That's perhaps the better question Carlan! (And thanks for reading the Bill detail, which being a Kiwi I'm not so inclined to bother doing.)
A 1:1 peg would then make the stablecoin a non-profit. But "dollars to doughnuts" (pun intended) someone is out to make profit from every crypto transaction, so where's the slack gonna be? Who is going to spend more than their income (in $US)? The user transaction fee — which goes to the stablecoin vender? So nothing but a regular bank by other means? It all then just seems so pointless, and a waste of Congress working hours. So maybe it amounts to just a change in who gets defined to be a "banker" charging customer fees for clearing payments or holding $ denominated savings? But that's all.

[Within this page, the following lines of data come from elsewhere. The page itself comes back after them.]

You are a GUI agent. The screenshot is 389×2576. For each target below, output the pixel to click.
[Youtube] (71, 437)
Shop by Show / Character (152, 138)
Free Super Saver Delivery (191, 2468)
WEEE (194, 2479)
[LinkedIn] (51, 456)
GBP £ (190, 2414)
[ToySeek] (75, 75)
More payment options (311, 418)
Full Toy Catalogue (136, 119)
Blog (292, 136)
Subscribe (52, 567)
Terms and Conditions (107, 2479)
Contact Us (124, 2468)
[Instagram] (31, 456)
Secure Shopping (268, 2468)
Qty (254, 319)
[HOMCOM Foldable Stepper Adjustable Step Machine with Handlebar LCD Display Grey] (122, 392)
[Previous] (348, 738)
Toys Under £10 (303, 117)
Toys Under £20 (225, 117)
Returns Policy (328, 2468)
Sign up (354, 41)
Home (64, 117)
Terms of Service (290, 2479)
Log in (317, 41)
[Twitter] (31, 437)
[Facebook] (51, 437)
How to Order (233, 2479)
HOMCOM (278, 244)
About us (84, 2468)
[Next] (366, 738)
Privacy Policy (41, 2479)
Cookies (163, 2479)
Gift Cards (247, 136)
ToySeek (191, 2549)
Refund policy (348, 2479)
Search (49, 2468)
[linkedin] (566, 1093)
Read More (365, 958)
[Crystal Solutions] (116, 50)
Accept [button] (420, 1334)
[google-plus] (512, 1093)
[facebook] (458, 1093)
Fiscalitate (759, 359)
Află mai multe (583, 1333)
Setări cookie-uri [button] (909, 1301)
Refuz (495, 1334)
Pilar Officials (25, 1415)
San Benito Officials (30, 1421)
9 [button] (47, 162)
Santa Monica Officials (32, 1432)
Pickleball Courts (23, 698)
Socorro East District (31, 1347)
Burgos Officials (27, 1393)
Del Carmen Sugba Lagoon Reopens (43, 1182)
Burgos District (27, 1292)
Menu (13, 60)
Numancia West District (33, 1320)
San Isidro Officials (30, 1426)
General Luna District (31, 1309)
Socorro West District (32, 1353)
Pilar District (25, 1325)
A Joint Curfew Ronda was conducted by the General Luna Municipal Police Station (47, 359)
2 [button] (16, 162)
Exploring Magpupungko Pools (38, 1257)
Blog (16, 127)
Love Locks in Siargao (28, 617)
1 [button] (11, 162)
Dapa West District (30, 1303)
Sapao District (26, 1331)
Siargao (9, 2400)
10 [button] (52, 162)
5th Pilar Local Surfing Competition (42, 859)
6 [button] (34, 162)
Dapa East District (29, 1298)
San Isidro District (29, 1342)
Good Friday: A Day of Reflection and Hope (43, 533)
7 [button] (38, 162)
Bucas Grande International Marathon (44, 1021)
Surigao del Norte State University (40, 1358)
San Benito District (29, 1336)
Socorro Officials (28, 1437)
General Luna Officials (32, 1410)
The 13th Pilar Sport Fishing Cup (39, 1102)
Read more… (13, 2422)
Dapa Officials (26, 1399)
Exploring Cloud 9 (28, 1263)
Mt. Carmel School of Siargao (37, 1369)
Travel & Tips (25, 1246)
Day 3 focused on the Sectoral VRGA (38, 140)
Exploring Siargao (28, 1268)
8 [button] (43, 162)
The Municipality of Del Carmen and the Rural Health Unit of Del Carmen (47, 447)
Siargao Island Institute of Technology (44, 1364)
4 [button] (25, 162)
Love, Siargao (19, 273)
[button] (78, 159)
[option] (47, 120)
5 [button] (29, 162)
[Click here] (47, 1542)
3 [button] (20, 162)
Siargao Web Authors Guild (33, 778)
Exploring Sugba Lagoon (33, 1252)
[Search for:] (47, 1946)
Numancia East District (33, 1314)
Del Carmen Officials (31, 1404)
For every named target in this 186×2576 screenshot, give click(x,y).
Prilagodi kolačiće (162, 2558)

Unless it goes ponzi and stablecoin operators emit stablecoin by fiat (without a buyer in US$), and then are in the tank for US$ redemptions later on, which they might not be able to redeem at some point, then perhaps LLC laws will effect the overall redistribution to the venders who get off the hook, so yet another basic income scheme for people who already have a lot of money. Other than that, is stablecoin going to be tax exempt? So it's also potentially a fancy tax evasion scheme? This is one story of how it might go.
If Congress props up the stablecoin vender, that's just the FDIC by another name, no?